__COSE DA FARE__
1. Ripeti dal brano sulle elezioni europee tutto quello che va da "Politica: oltre l’aritmetica" fino a "Italia e Lega.".
2. Scrivi il seguito del brano sulle elezioni europee, ripartendo dopo la sua ultima frase.

__BRANO DEL DOCUMENTO__
++++++++++++++++++++
Politica: oltre l’aritmetica del voto elettorale
Alcune considerazioni sul consenso e sul crescente astensionismo
Le elezioni europee in Italia hanno offerto risultati piuttosto chiari in ordine alla consueta classifica tra vincitori e perdenti: ha vinto la Presidente del Consiglio con il suo partito (cosa piuttosto rara tra tutti i paesi che sono andati al voto), ha vinto il Pd che è andato oltre i risultati di 5 anni fa e quelli delle politiche 2022, ha vinto l’Alleanza Verdi Sinistra con uno straordinario incremento dei voti; hanno perso i 5 stelle, hanno perso Renzi e Calenda che hanno buttato 1,6 milioni di voti non raggiungendo il quorum, si sono difesi Forza Italia e Lega.
Ma il segnale negativo per tutti è l’ulteriore riduzione degli elettori. Una volta si giustificava il calo dei votanti con una certa maturità dei sistemi democratici: non essendo più in gioco questioni capitali, essendo in sicurezza il sistema, era ritenuta normale una minore partecipazione. Sappiamo che non è così; la continua diminuzione del voto è segno di un profondo malessere: scarsa fiducia, delusioni, promesse mancate, paura del futuro, povertà del dibattito pubblico, leader che parlano esclusivamente ai propri tifosi piuttosto che all’intera opinione pubblica.
++++++++++++++++++++
__MATERIALE__

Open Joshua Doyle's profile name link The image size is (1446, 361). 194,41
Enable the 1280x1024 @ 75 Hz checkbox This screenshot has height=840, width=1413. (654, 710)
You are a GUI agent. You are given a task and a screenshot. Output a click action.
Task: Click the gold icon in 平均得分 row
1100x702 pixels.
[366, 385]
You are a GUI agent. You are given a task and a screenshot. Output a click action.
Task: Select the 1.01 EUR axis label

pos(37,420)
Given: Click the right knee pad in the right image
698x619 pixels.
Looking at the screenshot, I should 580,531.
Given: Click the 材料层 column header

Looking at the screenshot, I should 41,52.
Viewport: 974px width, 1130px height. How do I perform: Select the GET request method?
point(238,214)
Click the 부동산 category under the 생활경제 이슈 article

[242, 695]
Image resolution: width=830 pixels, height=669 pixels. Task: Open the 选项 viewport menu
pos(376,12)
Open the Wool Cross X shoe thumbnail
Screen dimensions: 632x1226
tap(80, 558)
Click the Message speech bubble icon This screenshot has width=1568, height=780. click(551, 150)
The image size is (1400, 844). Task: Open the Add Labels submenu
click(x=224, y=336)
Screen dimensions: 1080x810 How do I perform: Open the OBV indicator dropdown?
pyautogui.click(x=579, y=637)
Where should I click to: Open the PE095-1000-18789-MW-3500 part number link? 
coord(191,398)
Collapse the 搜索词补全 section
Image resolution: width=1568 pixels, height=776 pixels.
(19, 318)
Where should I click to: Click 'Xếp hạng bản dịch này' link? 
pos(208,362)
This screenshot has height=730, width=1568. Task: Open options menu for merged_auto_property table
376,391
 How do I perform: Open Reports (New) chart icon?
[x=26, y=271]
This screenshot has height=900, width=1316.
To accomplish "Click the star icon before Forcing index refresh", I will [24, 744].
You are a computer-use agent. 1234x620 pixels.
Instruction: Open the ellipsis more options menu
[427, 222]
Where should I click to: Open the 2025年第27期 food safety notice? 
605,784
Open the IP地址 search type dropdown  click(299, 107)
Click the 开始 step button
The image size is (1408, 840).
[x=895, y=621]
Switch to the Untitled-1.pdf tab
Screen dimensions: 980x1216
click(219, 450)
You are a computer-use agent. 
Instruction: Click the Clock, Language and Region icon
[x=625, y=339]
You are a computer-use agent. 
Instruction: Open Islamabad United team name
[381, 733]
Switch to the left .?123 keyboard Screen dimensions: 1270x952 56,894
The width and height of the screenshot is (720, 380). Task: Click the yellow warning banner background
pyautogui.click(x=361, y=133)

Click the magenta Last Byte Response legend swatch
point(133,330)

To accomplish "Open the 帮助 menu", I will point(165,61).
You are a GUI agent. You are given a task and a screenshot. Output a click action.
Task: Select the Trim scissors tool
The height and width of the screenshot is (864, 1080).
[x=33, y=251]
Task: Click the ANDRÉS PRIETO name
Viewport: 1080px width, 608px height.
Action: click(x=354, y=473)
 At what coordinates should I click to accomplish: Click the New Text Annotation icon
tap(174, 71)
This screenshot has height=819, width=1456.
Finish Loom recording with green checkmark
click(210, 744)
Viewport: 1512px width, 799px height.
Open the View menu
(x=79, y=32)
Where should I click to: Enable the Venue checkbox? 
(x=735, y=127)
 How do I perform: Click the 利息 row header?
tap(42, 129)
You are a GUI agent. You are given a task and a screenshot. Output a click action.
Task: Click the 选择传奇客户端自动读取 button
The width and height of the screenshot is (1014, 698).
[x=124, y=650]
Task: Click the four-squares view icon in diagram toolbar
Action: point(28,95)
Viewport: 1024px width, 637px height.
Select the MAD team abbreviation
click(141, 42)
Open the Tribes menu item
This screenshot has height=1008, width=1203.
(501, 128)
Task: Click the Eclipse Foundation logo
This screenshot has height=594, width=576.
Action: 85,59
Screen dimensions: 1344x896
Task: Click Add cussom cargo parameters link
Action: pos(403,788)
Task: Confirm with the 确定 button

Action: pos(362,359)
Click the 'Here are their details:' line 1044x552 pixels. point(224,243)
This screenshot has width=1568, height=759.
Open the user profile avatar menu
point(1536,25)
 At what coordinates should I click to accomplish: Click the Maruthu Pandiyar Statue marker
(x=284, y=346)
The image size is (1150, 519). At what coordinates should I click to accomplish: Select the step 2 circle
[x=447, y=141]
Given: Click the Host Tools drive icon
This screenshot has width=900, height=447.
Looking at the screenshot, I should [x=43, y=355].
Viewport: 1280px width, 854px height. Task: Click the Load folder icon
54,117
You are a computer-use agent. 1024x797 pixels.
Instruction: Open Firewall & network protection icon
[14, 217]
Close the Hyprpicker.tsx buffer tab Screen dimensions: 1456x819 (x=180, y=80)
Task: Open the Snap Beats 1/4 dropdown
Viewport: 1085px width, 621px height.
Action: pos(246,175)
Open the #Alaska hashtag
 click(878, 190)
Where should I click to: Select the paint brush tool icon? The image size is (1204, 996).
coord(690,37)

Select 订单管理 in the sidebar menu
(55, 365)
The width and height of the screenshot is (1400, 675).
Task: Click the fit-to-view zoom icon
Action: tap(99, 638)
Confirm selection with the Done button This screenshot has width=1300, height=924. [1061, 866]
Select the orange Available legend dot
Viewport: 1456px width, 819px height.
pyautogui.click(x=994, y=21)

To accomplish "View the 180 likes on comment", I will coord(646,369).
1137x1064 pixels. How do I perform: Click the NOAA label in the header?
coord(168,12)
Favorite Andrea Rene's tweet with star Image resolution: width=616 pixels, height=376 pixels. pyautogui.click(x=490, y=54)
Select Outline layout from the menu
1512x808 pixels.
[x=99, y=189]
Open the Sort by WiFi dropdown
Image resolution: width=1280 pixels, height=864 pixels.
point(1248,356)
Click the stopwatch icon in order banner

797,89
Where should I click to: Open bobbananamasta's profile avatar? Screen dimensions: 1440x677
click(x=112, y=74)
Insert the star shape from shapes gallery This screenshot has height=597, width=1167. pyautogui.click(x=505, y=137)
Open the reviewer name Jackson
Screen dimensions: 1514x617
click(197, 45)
++++++++++++++++++++
__RISPOSTE PER COMPITO__
1.
Politica: oltre l’aritmetica del voto elettorale
Alcune considerazioni sul consenso e sul crescente astensionismo
Le elezioni europee in Italia hanno offerto risultati piuttosto chiari in ordine alla consueta classifica tra vincitori e perdenti: ha vinto la Presidente del Consiglio con il suo partito (cosa piuttosto rara tra tutti i paesi che sono andati al voto), ha vinto il Pd che è andato oltre i risultati di 5 anni fa e quelli delle politiche 2022, ha vinto l’Alleanza Verdi Sinistra con uno straordinario incremento dei voti; hanno perso i 5 stelle, hanno perso Renzi e Calenda che hanno buttato 1,6 milioni di voti non raggiungendo il quorum, si sono difesi Forza Italia e Lega.

2.
Proviamo a fare questo esercizio: calcoliamo le percentuali di consenso non sui votanti ma sugli aventi diritto al voto. Ne riportiamo un panorama sconfortante, in cui anche i vincitori finiscono per apparire molto più deboli. Con questo conteggio arriviamo a questi dati: Fratelli d’Italia 13,53%, Pd 11,31, M5S 4,99, Forza Italia 4,52, Lega 4,23, AVS 3,15, e via discendendo. Dati impressionanti, ma sono quelli che misurano l’effettiva fiducia dei cittadini elettori. Quelli che votando hanno dato la fiducia. Se ripetiamo questo esercizio per elezioni che vedevano una elevata partecipazione al voto i dati esprimono un rapporto molto più stretto tra eletti ed elettori. Prendiamo l’Italia di mezzo secolo fa, le elezioni politiche del 1972, in cui la partecipazione fu del 93,19%. I due maggiori partiti erano la Dc che ottenne il 38,66% dei votanti e il Pci con il 27,16%. Applicando il calcolo al totale degli aventi diritto al voto il grado di fiducia si sposta di poco: la Dc scende al 34,86% e il Pci al 24,3, nulla di paragonabile a quanto si ottiene per le ultime elezioni europee: il rapporto con gli elettori era molto più fiducioso e la rappresentanza del corpo elettorale piena.
Occorre poi considerare che il dato della percentuale del consenso rischia anche di essere distorsivo della realtà, variando così fortemente la partecipazione al voto. Bisognerebbe riservare più attenzione ai valori assoluti dei votanti: ciò che meglio esprime il rapporto di fiducia è il numero delle cittadine e dei cittadini che rispondono all’appello elettorale uscendo di casa e recandosi ai seggi per consegnare il proprio parere: pensano che ne valga la pena, vogliono dare un loro contributo all’indirizzo della vita nazionale.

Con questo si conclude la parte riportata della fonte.